Voltaire and Rousseau among the rest. As a consequence his faith became unsettled; but his vigorous intellect soon asserted itself, and subsequently he became the fearless champion of the Church in which he was born. During the Napoleonic Peninsular War in 1807 he did sentry work at Coimbra, and accompanied the English to Lisbon as interpreter, and such was the impression he made at the Portuguese Court that he was offered high employment there. He declined the offer, however, and, returning to Ireland in 1808, was ordained to the priesthood the following year. Then for eight years he taught logic as Professor of Theology at the Augustinian College, New Ross. In 1817 he became professor at Carlow College, and two years later the priests of Kildare and Leighlin placed him dignissimus for the vacant see. Their choice was approved at Rome, and thus, in 1819, Doyle became Bishop of Kildare and Leighlin.

At that date the effects of the Penal Laws were still visible in the conduct of the Catholics. Even the bishops, as if despairing of equality and satisfied with subjection, often allowed Protestant bigotry to assail with impunity their country and creed. This attitude of timidity and acquiescence was little to Dr. Doyle's taste, and over the signature of "J. K. L." (James, Kildare and Leighlin) he vigorously repelled an attack made on the Catholics by the Protestant Archbishop of Dublin.
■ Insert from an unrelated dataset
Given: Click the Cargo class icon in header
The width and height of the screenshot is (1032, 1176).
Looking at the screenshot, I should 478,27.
He also published an extremely able pamphlet on the religious and civil principles of the Irish Catholics; and a series of letters on the state of Ireland, in which the iniquities of the Church Establishment, the exactions of the landlords, the corrupt administration of justice were lashed with an unsparing hand. The clearness of style, the skilful marshalling of facts, the wide range of knowledge astonished all. And not less remarkable was his examination before two Parliamentary committees in London. Seeing his readiness and resource, the Duke of Wellington remarked that Doyle examined the committee rather than was examined by them. He joined the Catholic Association, and when O'Connell was about to contest Clare, Doyle addressed him a public letter hoping "that the God of truth and justice would be with him".
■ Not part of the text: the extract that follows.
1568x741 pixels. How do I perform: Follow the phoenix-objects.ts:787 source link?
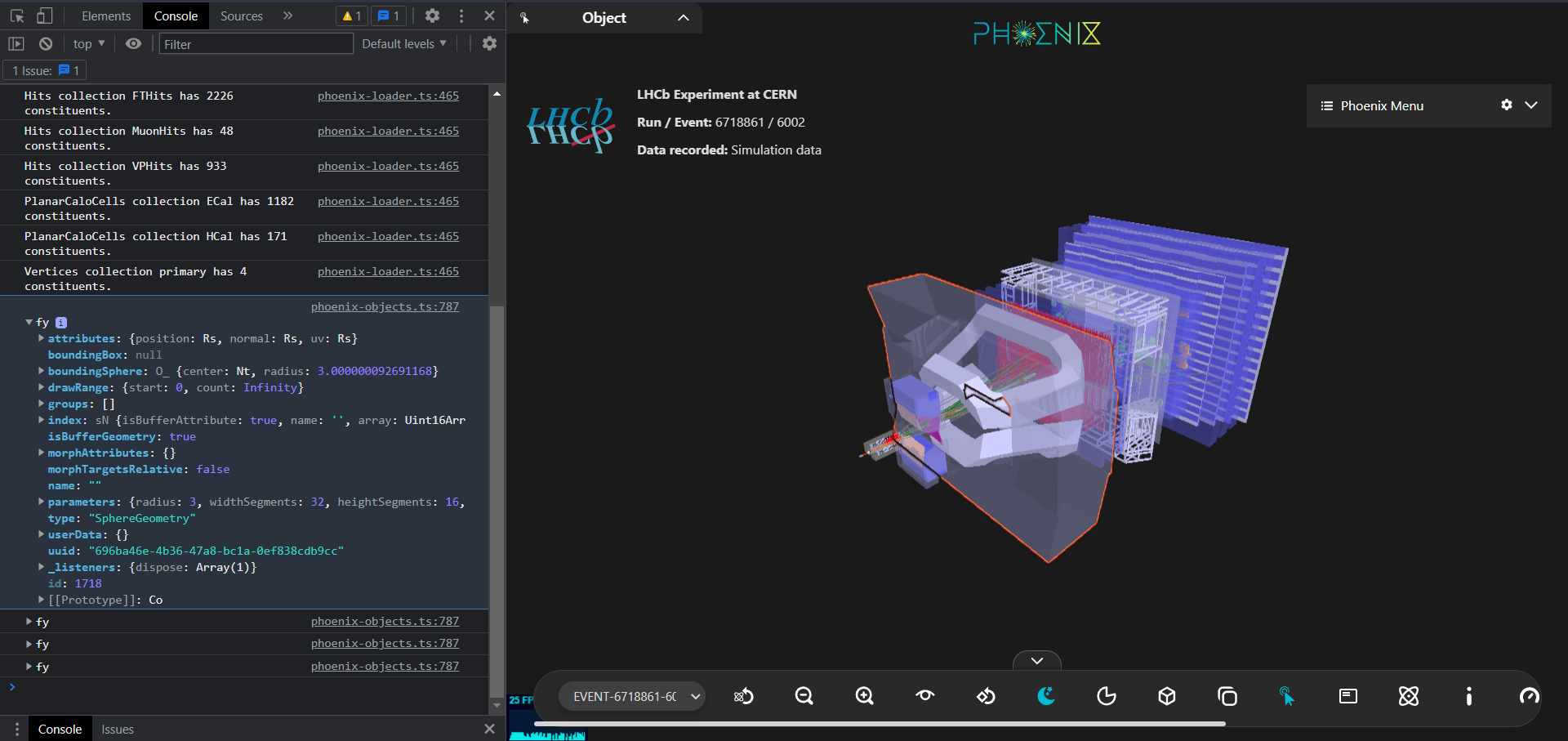(x=385, y=306)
After Emancipation these two great men frequently disagreed, but on the tithe question they were in accord, and Doyle's exhortation to the people to hate tithes as much as they loved justice became a battle-cry, in the tithe war. Meantime nothing could exceed the bishop's zeal in his diocese. He established confraternities, temperance societies, and parish libraries, built churches and schools, conducted retreats, and ended many abuses which had survived the penal times. He also waged unsparing and incessant war on secret societies. He died young, a martyr to faith and zeal.
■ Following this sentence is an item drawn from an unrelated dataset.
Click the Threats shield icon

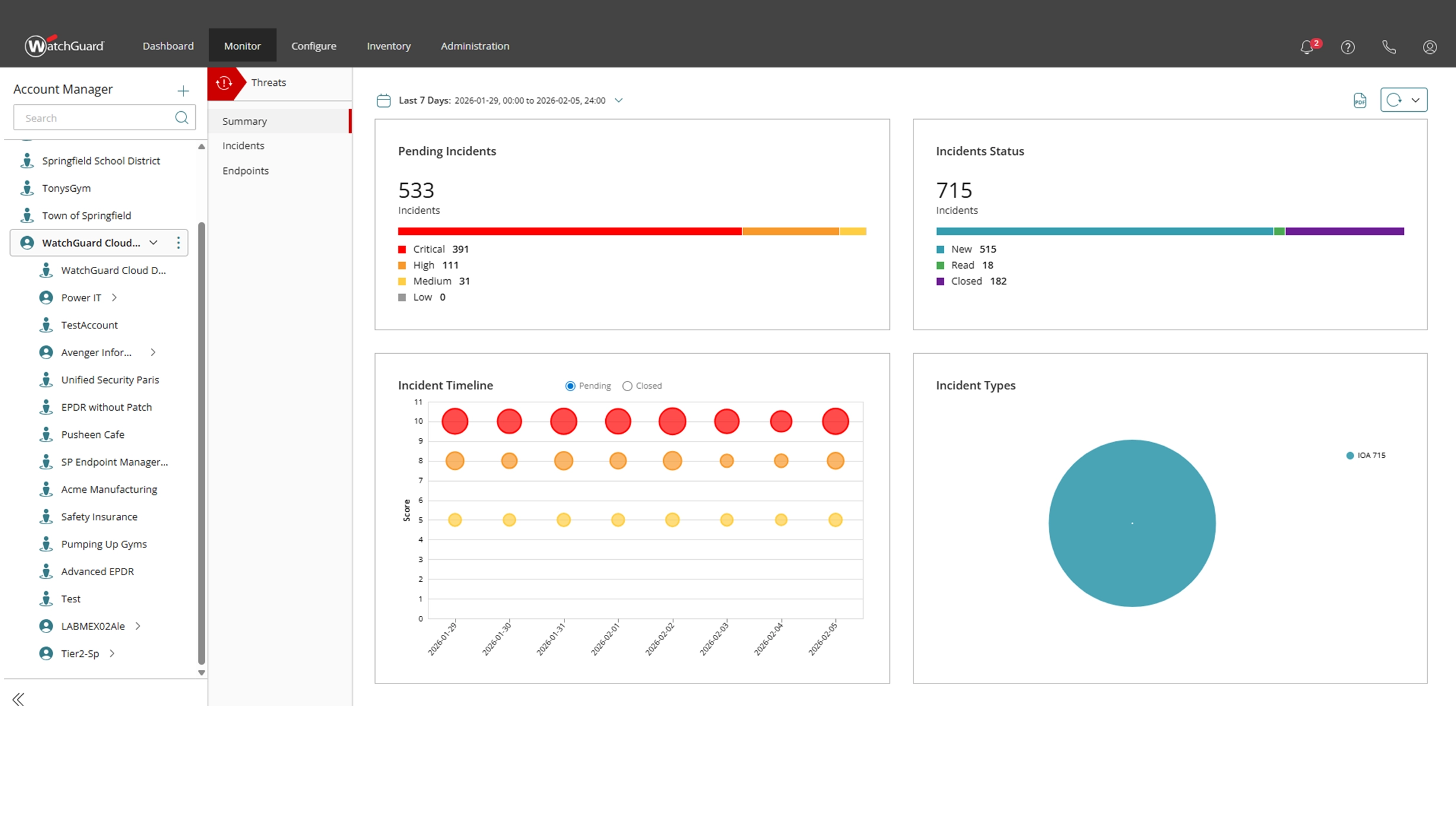point(225,83)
His published writings, pastoral, political, educational and inter-denominational still read extremely well and are much consulted by historians: A Vindication of the religious and civil principles of the Irish Catholics (1823);

Letter on the state of Ireland (1825); An essay on the Catholics claims (1826). He was an ally of O’Connell in the fight for Catholic Emancipation. He gave extended evidence on the state of Ireland in Westminister to parliamentary enquiries in 1825, 1830 and 1832. The project of building Carlow Cathedral of the Assumption crowned his most remarkable life. The Cathedral opened at the end of November 1833. The Bishop was ill for a number of months before his death on 15 June 1834. He is buried in the Cathedral in front of the Main Altar. Biographies of J.K.L. have been produced in the nineteenth century.